Никуда не денешься – это на самом деле произошло. Сейчас вы не найдёте ни одного европейского лидера, ни одного более-менее заметного европейского политика, который бы не был стопроцентно проамериканским. Уже в конце 1990-х – начале 2000-х гг., когда я работал в Германии, они смотрели на Америку очень внимательно, хотя и не до такой степени. Тем не менее – было совершенно естественным, что перед назначением нового посла в Россию он едет в Штаты проконсультироваться, что и как делать, как себя вести. И теперь осталось никого в Европе, особенно это касается Германии, кто бы стопроцентно (ментально, по крайней мере) не подчинялся тому, что ему говорят из Вашингтона. Вспомните, недавно Борис Писториус, немецкий министр обороны, был в Штатах – короткий визит, буквально несколько часов – то ли совместная пресс-конференция, то ли что-то в этом духе с американцами. Помимо общих слов он там сказал совершенно ярчайшую фразу, которая характеризует не только его, но и всех остальных европейцев: «Я дитя холодной войны. И я привык слушаться американцев». Куда же дальше? Просто шедевр.
– Но надо признать, что в годы холодной войны они (Вилли Брандт, Гельмут Шмидт, Гельмут Коль), хотя и слушались американцев, всё же сохраняли и умение, и волю проводить свои интересы в ряде вопросов. Так что Писториус, возможно, и «дитя холодной войны», но немного выродившееся.
– Вы совершенно правы, тогда всё-таки национальные интересы, особенно при социал-демократах, при Брандте, Шмидте, более чётко отслеживали и старались отстаивать. Интересный поворот произошёл с промышленностью. На самом деле, немецкая промышленность в значительной степени окрепла и выросла за счёт сотрудничества сначала с Советским Союзом, потом с Россией. И это же не пропагандистский штамп. А что потом произошло? Большинство крупных немецких предприятий ушли из России в надежде получить от немецкого правительства компенсацию за возможные и реальные потери, проявили лояльность. Но ведь распад-то начался раньше. Siemens – громадный концерн, мощнейшая организация, полноценный соперник американскому General Electric: ежегодный оборот был более 80 млрд евро, чистая прибыль 7–8 млрд евро.
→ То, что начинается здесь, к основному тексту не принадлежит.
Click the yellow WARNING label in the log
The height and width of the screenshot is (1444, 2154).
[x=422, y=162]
Не было в Европе и у немцев ничего сопоставимого. Несколько лет назад пришёл новый руководитель Джо Кэзер, который всю свою жизнь до того, как вышел на высокие позиции, работал в том же самом Siemens, но в Штатах. Более того, он полностью пытался соответствовать тому, что увидел в США – до такой степени, что даже сменил своё имя. Был Йозеф, стал Джо. Замечательный пример того, как человек подстраивается под окружающий мир. Что он начал делать? Он начал дробить этот концерн, который стал успешным во многом благодаря синергии между его подразделениями, занимающимися железнодорожным транспортом, энергетикой, медицинской техникой и прочим. Он начал всё делить – якобы каждый в одиночку будет выживать лучше. Разделил, а лучше не стало никому, кроме американцев. Потому что General Electric полностью давит те подразделения, которые отпочковались от большого Siemens. И General Electric сохранила себя как огромную структуру.
– Я бы сказал, это всё очень иллюстративно. Скажите, вступит всё-таки Украина в НАТО?
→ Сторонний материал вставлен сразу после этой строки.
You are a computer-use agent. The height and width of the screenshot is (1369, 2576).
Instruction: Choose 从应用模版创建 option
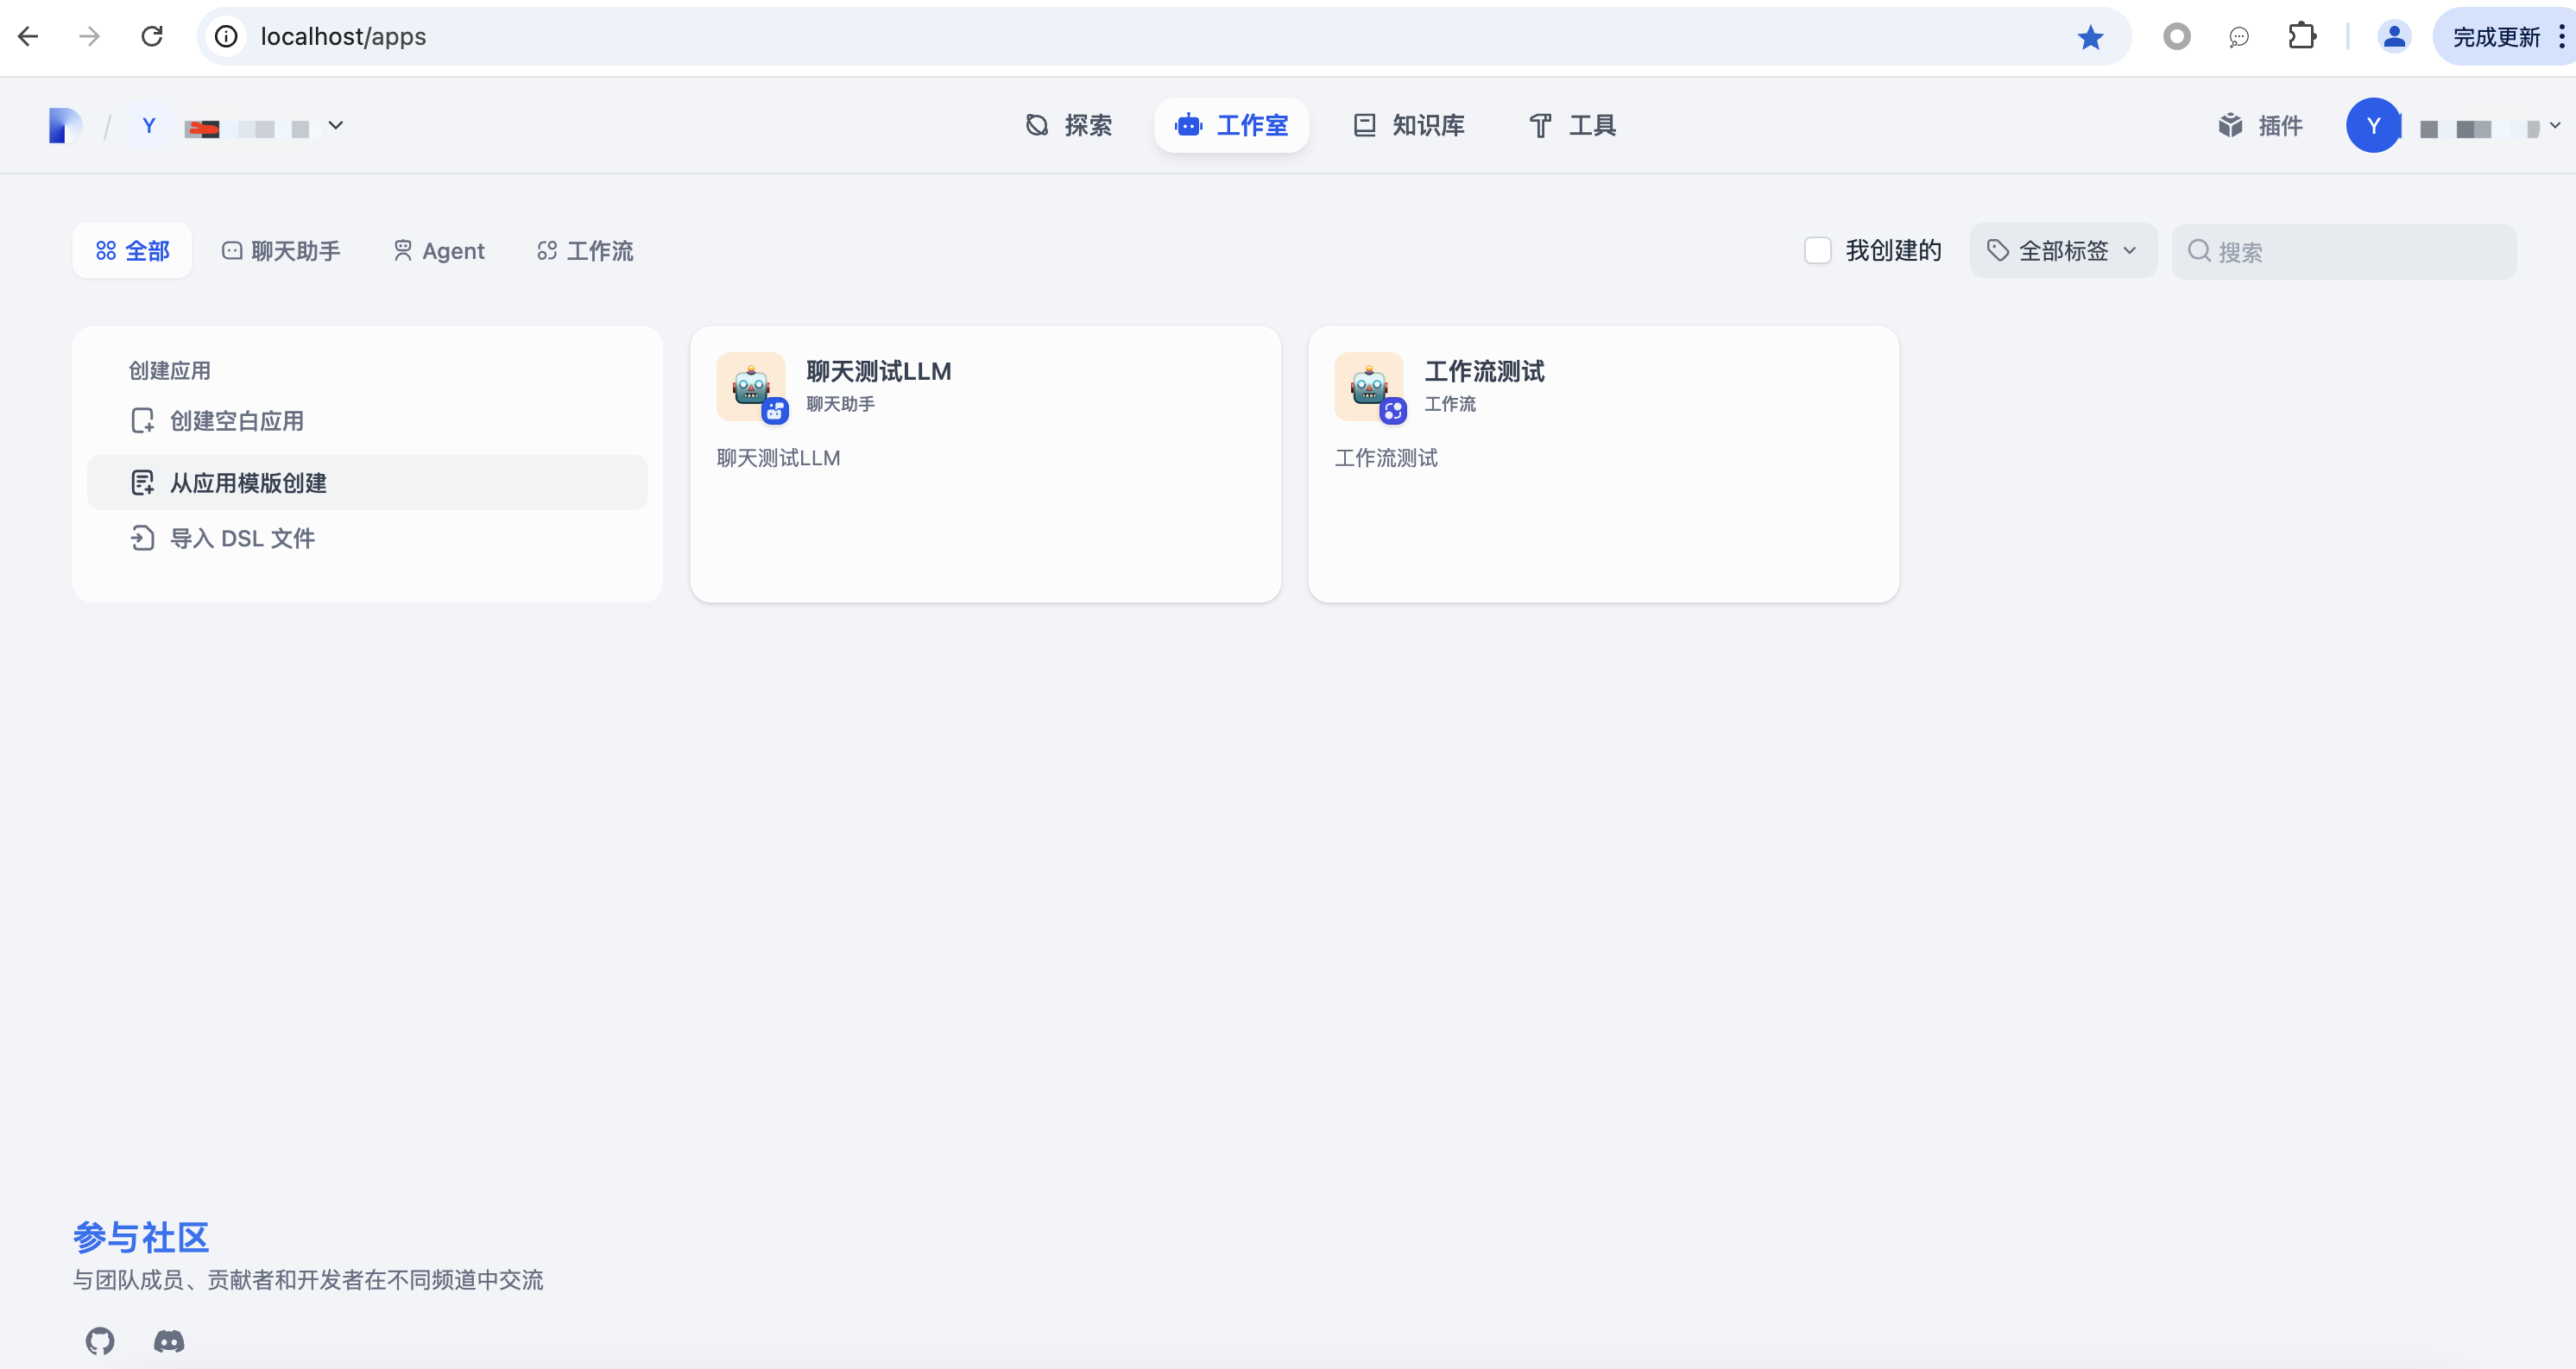[248, 483]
– Гадать, вступит – не вступит, дело бессмысленное. Я вам так скажу. Для того чтобы у нас была относительно долгосрочная гарантия невступления, наша военная операция должна закончиться таким же бесповоротным понимаем того, что она закончилась, как надо, как это было в 1945 году. Без этого гарантий того, что они не примут Украину, мы не получим никаких. Всё это будет в лучшем случае на словах. А отвечая на вопрос: «Когда?», обратимся к Черномырдину. Его однажды спросили, когда Украина вступит в ЕС. Он ответил: «После Турции». «А когда Турция?» «Никогда».
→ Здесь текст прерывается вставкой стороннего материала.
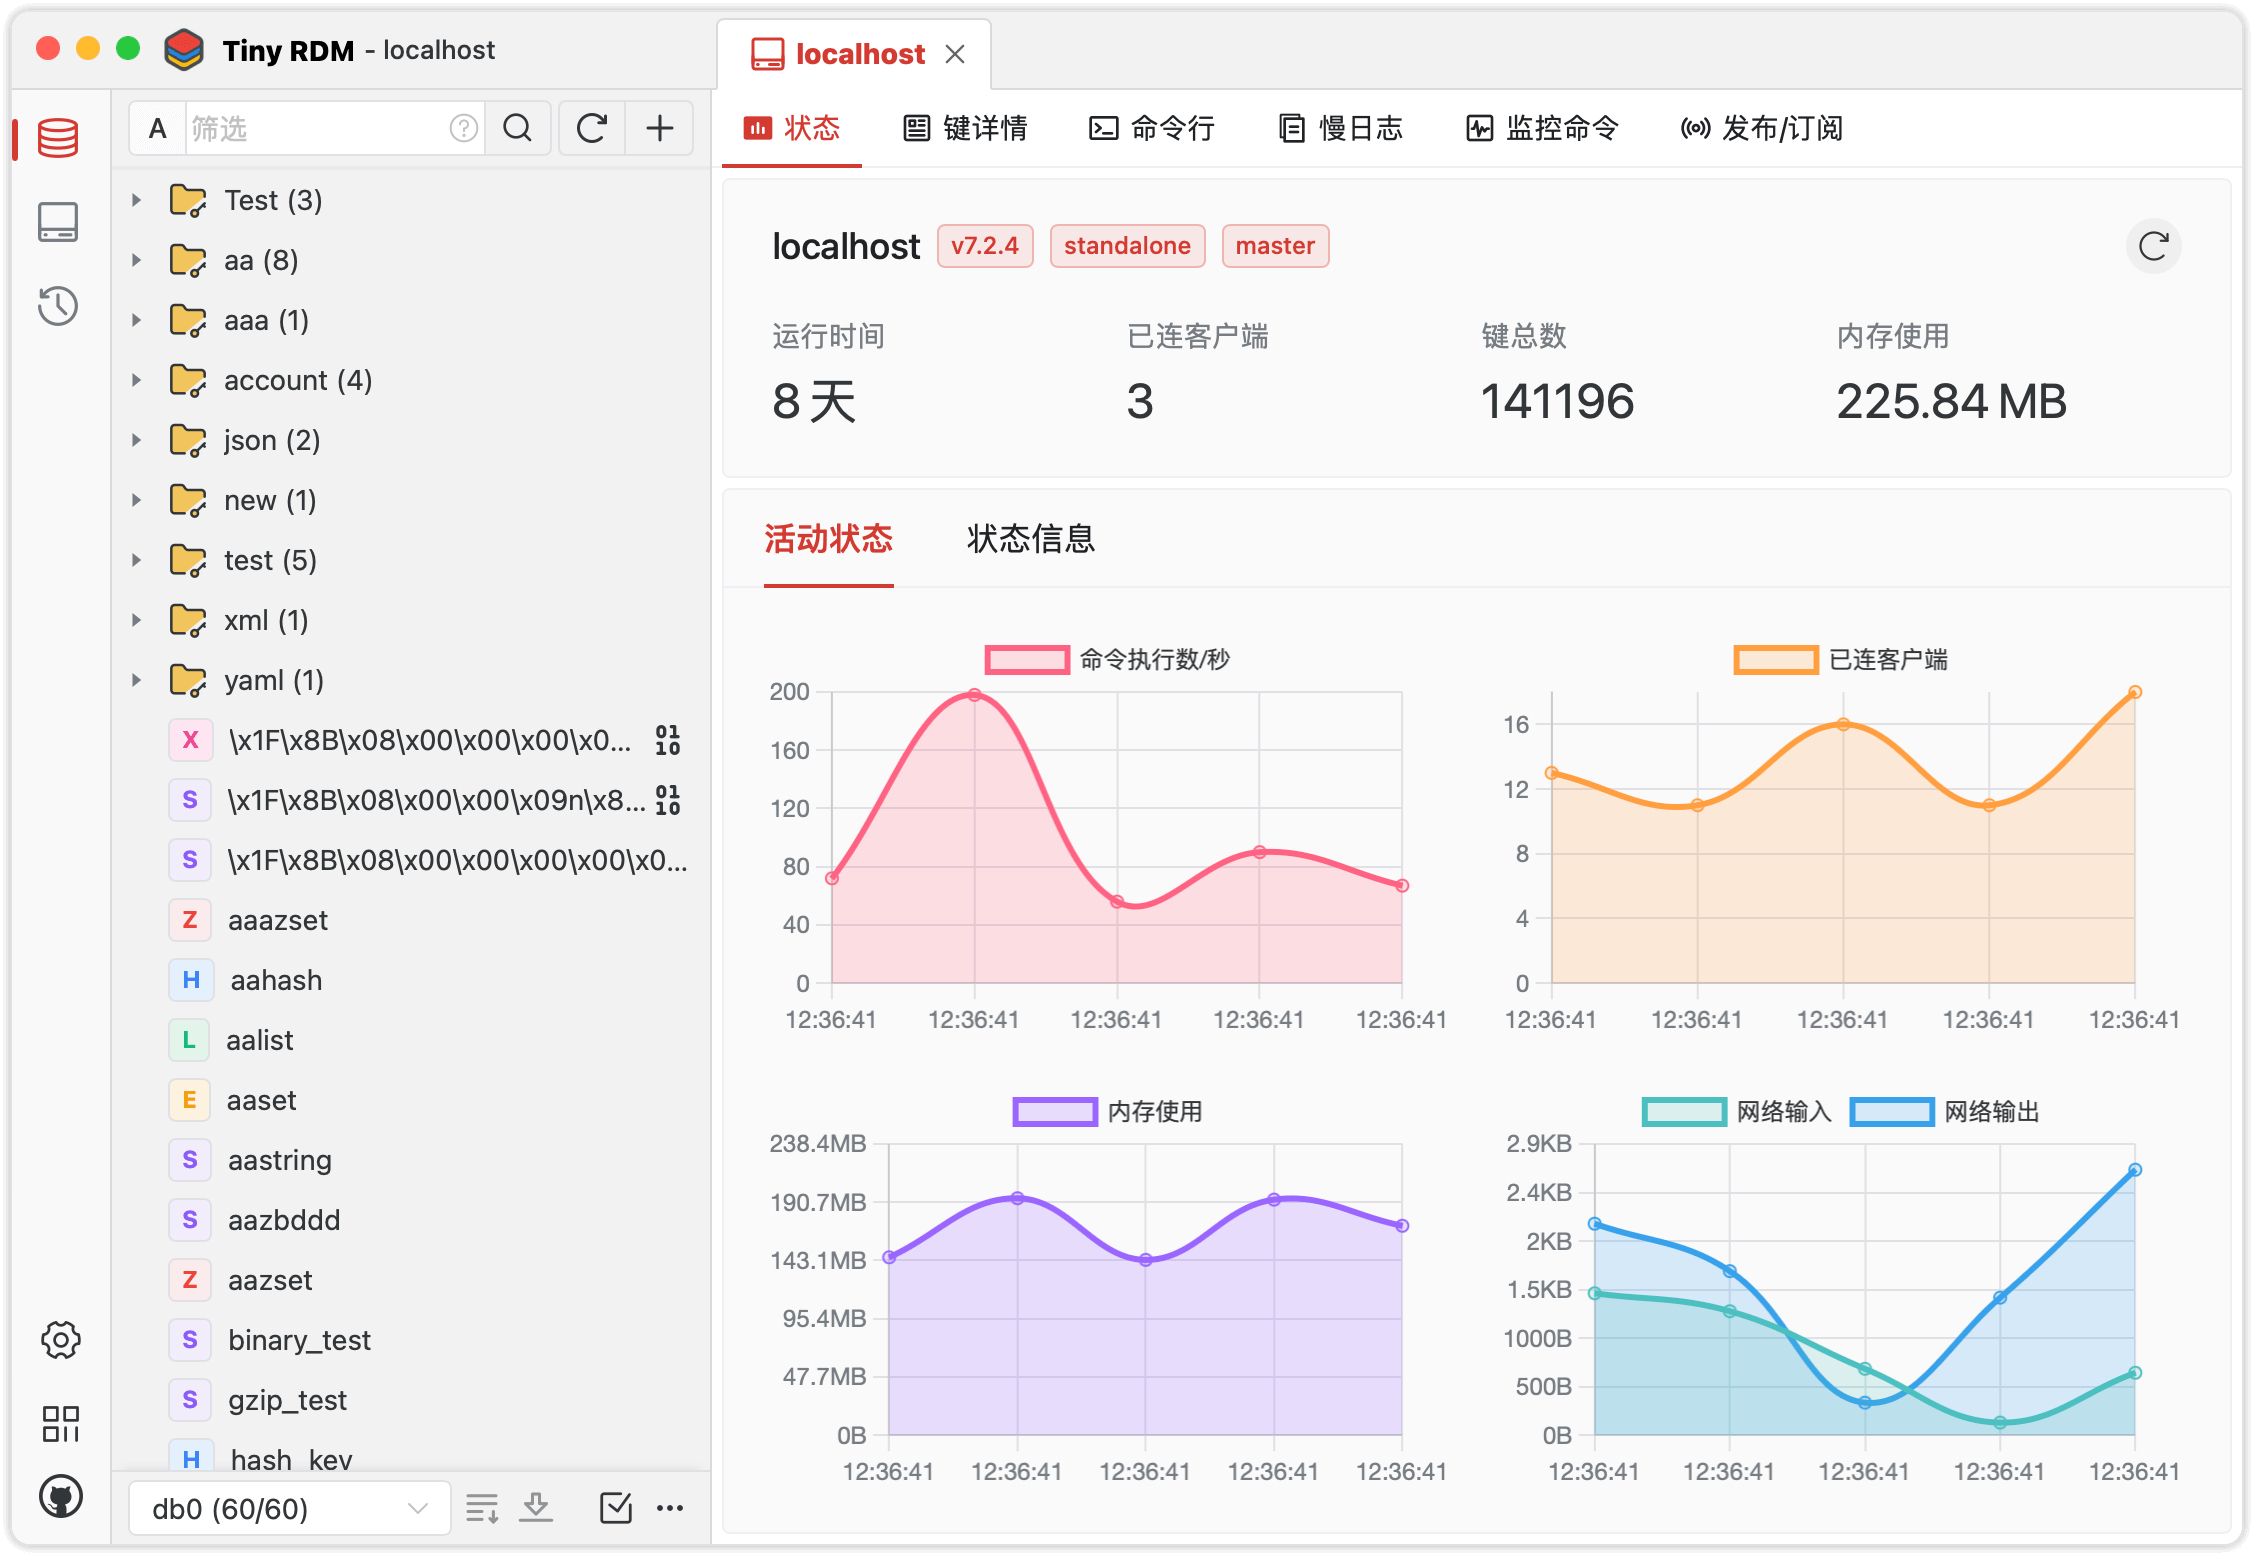
Task: Refresh the key list
Action: 591,128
[1] С 1983 г. Олег Гриневский был послом по особым поручениям МИД СССР, руководителем делегации СССР на Стокгольмской конференции по мерам укрепления доверия и безопасности и разоружению в Европе (1984–1986).
[2] Николай Огарков занимал должность начальника Генштаба Советских Вооружённых сил с 1977-го по 1984 год.
[3] Был заместителем Министра иностранных дел Российской Федерации с 1994-го по 1998 год.